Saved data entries
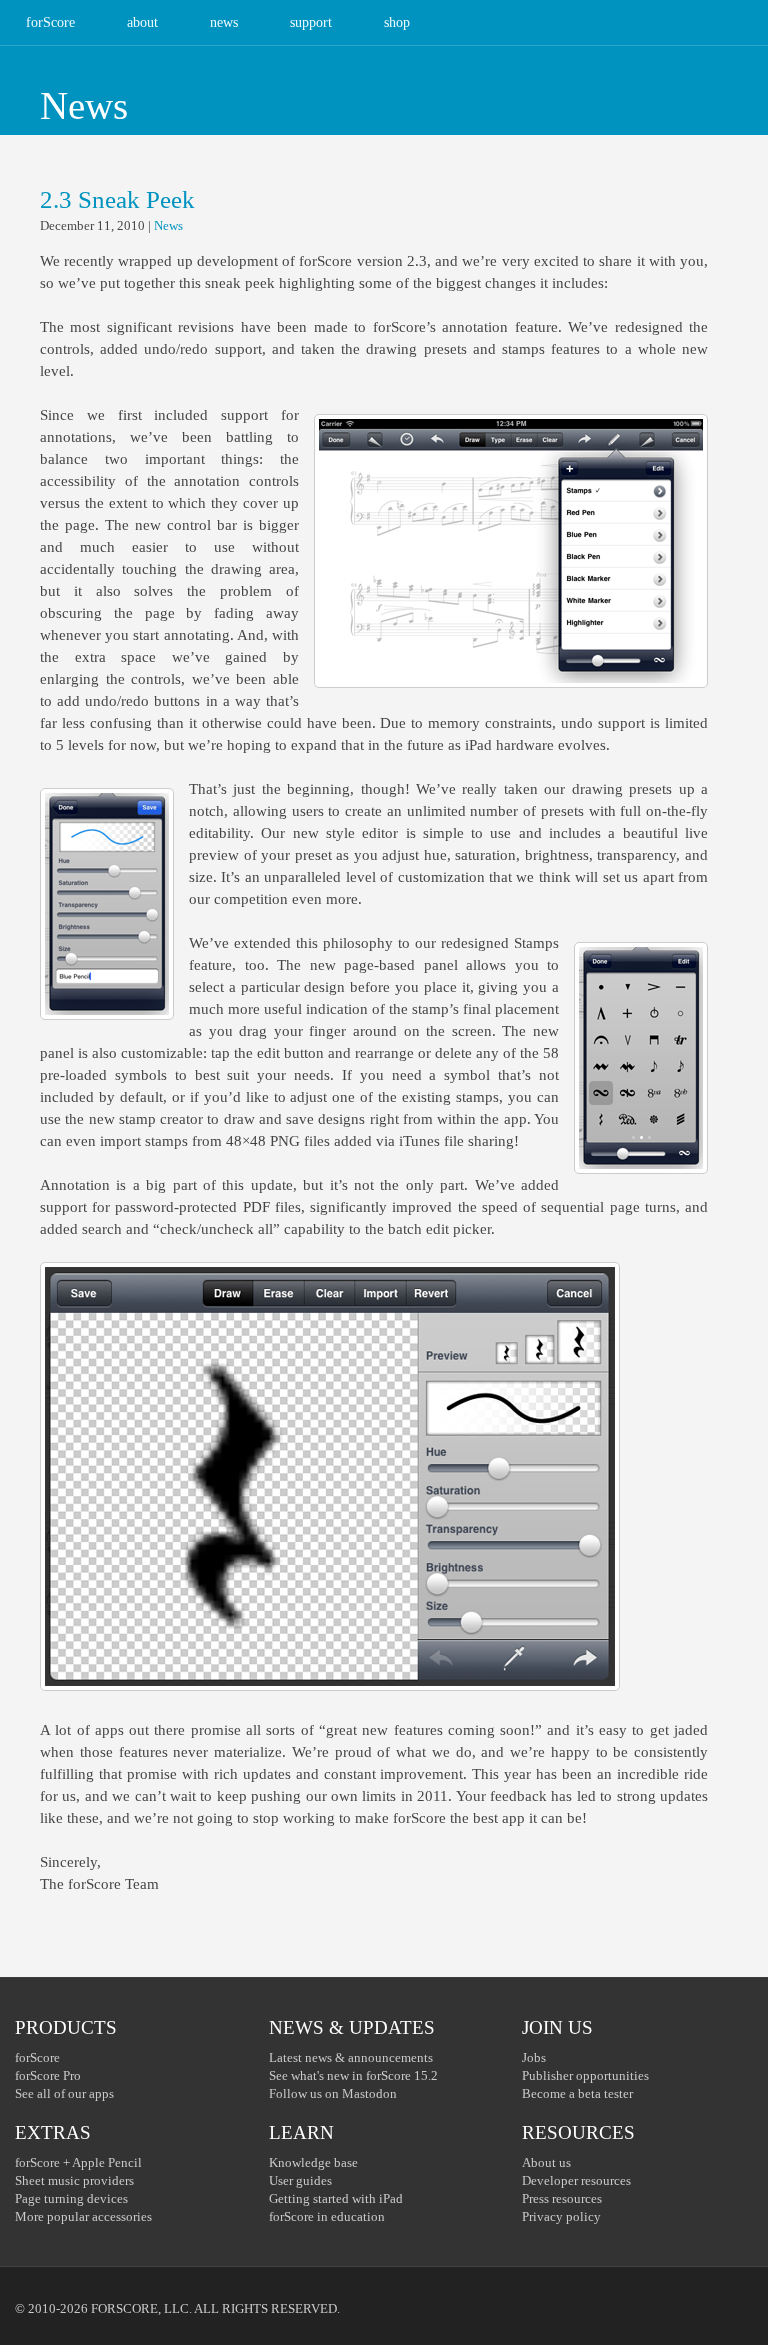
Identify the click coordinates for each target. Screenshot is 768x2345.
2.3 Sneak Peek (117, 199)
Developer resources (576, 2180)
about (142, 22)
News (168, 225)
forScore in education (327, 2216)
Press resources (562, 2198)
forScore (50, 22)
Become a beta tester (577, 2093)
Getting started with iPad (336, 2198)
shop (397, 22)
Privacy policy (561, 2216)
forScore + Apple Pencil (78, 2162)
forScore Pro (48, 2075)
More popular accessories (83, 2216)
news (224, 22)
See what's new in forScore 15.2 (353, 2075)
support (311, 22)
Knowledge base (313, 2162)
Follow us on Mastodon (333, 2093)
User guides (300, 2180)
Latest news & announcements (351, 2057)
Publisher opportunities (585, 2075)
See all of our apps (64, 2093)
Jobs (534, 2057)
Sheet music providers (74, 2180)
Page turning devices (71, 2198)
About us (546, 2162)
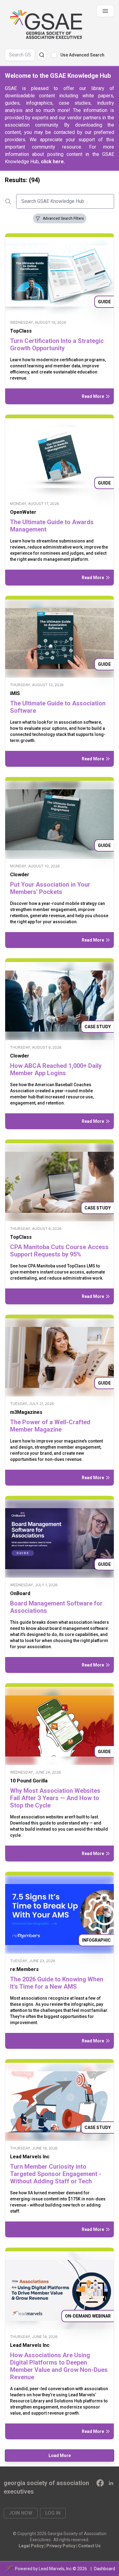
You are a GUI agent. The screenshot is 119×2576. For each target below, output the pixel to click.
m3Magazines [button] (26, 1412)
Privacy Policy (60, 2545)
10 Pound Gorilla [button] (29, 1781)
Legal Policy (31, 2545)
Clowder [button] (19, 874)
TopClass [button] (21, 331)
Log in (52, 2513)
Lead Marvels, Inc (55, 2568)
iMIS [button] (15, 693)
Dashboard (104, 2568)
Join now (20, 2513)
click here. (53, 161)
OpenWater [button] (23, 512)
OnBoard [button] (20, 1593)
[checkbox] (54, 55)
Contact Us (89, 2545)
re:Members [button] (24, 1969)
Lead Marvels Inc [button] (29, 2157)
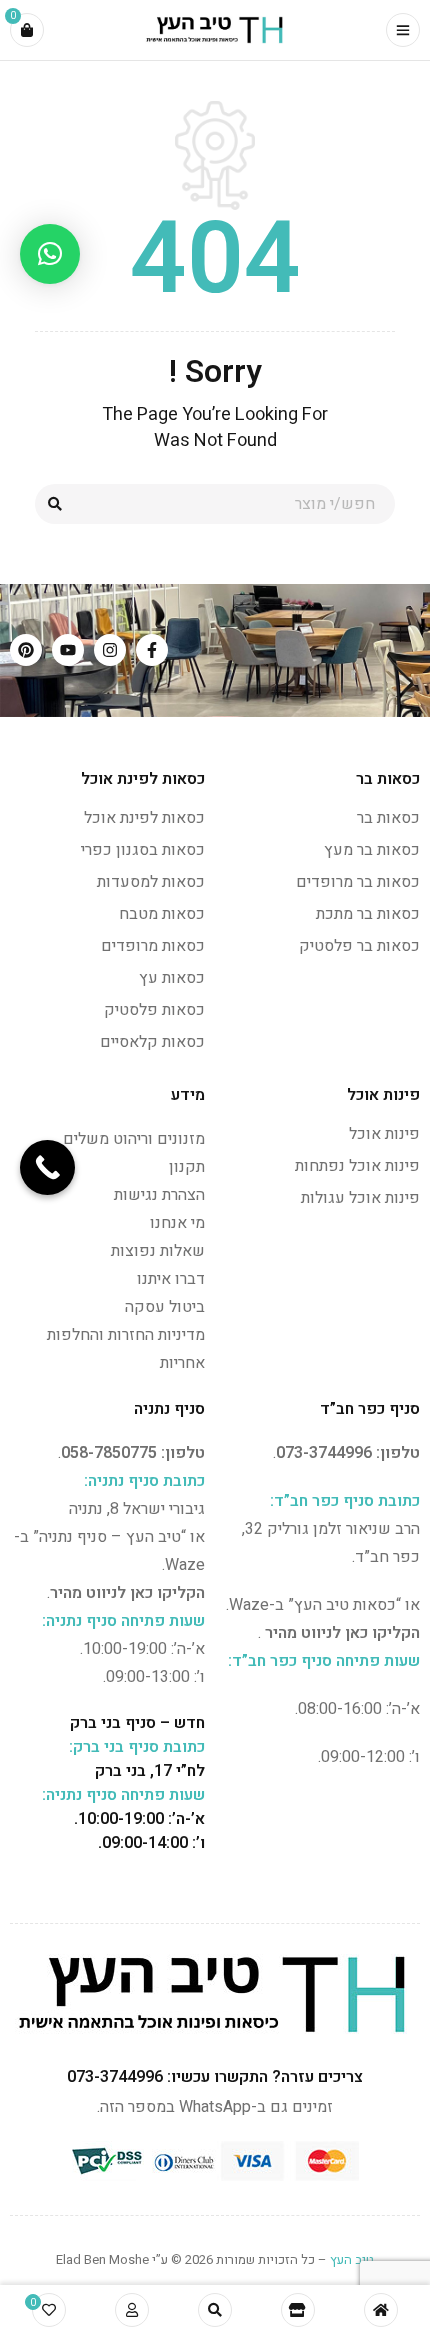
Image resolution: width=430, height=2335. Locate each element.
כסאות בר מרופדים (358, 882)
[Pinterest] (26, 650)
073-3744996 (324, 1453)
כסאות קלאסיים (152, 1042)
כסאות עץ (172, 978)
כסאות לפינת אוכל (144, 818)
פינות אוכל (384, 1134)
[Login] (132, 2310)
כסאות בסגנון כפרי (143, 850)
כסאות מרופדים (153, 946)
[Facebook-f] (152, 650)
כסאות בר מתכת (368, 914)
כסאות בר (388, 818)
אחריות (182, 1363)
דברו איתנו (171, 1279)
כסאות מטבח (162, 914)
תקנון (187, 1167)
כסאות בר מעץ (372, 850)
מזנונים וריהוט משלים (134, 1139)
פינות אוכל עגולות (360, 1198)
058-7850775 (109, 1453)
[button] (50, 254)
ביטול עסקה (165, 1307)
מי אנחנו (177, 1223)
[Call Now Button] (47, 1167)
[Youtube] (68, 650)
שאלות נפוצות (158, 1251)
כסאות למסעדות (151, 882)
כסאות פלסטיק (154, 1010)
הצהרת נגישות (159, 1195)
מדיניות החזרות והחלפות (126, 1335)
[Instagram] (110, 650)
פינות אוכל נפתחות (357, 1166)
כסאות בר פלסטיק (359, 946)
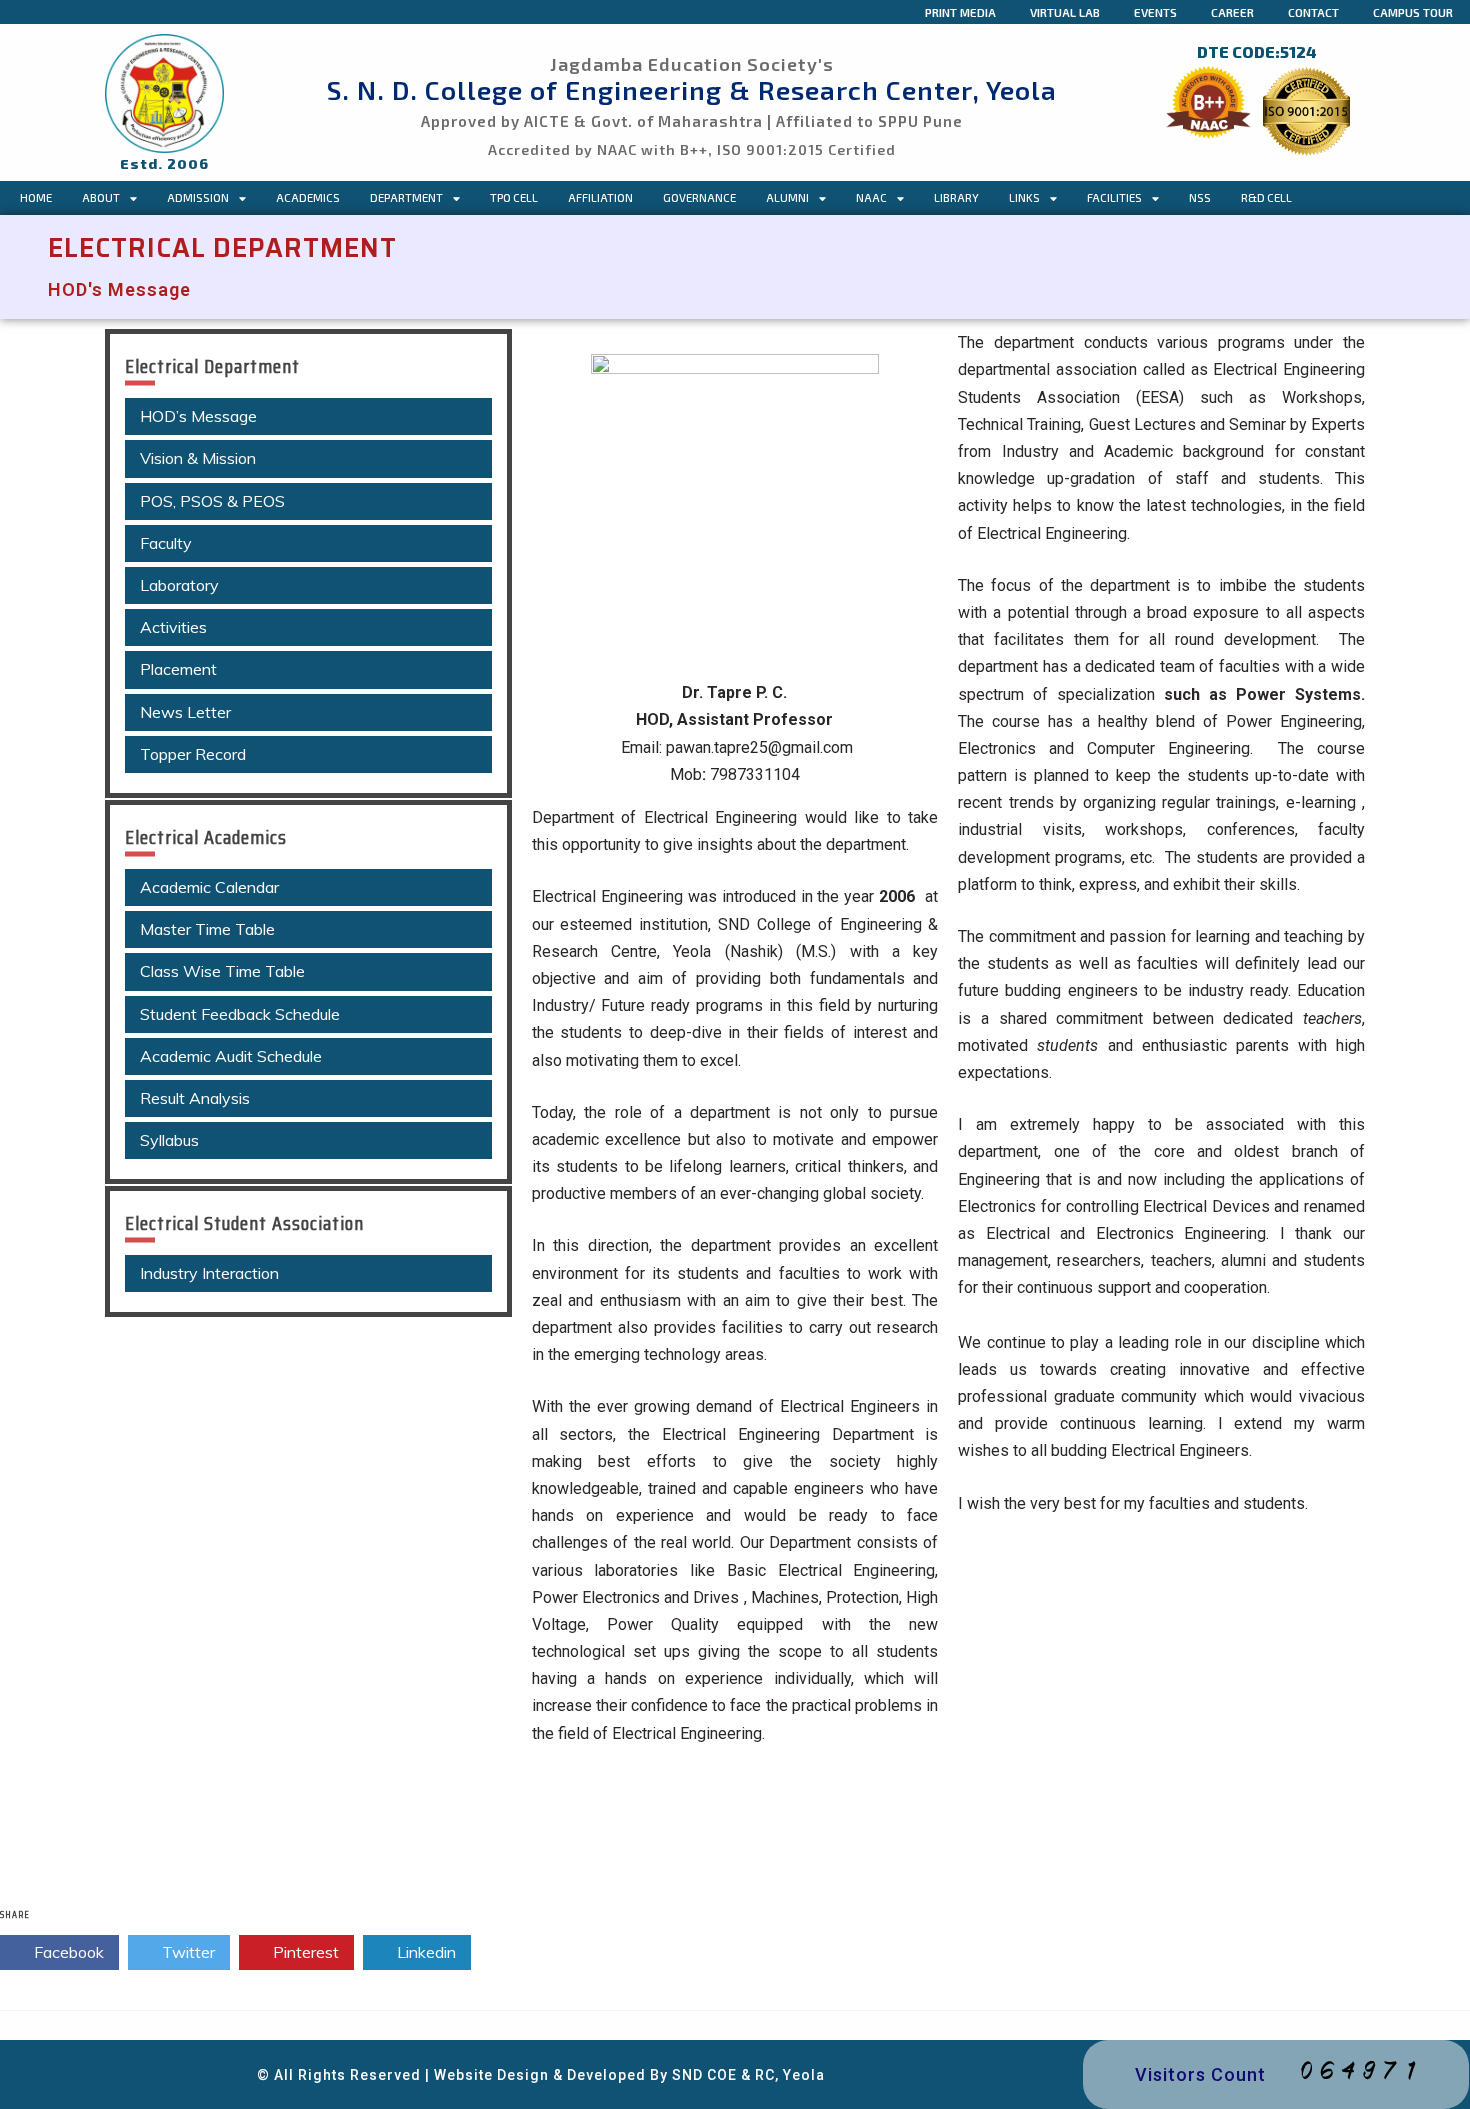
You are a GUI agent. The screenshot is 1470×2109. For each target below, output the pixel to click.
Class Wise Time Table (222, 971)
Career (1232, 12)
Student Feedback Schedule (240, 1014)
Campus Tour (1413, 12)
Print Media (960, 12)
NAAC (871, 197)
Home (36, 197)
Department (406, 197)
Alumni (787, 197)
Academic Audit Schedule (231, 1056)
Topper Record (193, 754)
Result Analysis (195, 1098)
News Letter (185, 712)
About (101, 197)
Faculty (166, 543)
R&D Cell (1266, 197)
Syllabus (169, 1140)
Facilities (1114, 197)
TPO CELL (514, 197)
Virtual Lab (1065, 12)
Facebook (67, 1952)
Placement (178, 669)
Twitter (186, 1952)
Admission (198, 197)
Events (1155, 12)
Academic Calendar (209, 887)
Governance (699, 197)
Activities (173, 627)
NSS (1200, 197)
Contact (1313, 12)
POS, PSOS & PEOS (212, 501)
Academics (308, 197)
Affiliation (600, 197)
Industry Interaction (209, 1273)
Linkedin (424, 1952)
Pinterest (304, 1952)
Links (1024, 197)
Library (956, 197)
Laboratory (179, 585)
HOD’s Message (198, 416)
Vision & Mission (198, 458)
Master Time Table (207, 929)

* Problem *
Filter the data above by the word "Schedule" and copy every line that matches.

* Your solution *
Student Feedback Schedule (240, 1014)
Academic Audit Schedule (231, 1056)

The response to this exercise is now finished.